What is expected –
Repetition must be exact and must stop with the line bearing "Task: Click Usage history by date visited row". It begins at the first line of the records and includes no pictures.

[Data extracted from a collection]
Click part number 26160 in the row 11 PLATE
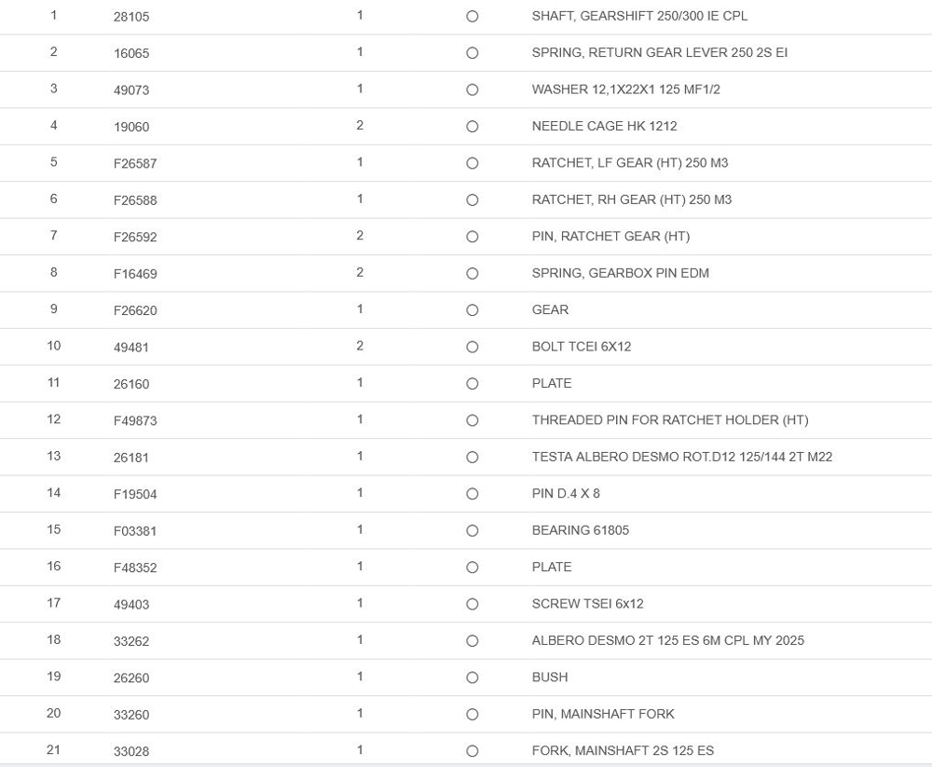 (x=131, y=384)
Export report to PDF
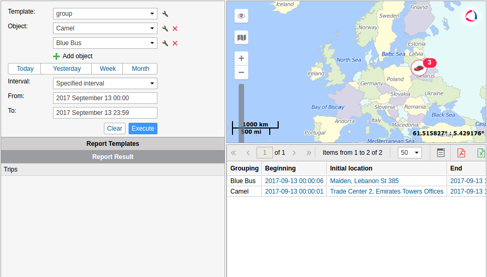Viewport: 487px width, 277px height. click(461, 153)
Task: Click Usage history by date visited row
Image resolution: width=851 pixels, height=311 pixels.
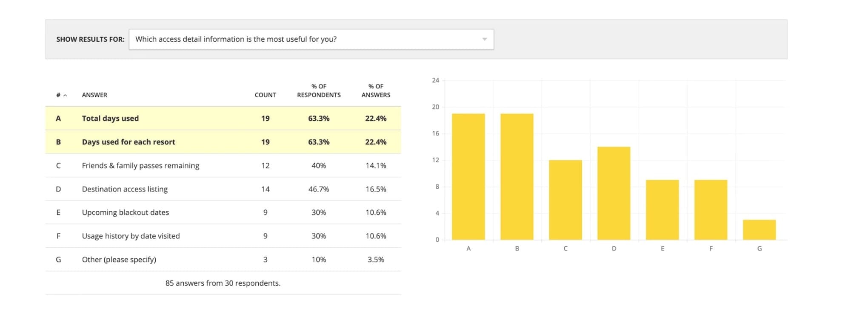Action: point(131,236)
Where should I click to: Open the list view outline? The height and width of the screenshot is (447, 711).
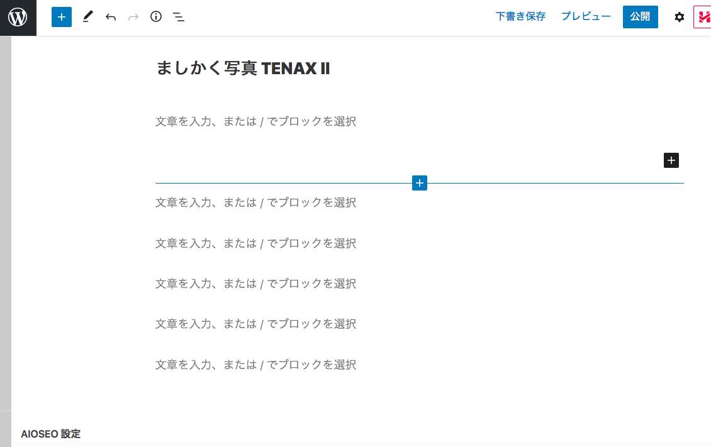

Solution to this exercise –
Click part number 26160 in the row 11 PLATE
 (x=131, y=384)
Export report to PDF
Viewport: 487px width, 277px height. click(461, 153)
Task: Click Usage history by date visited row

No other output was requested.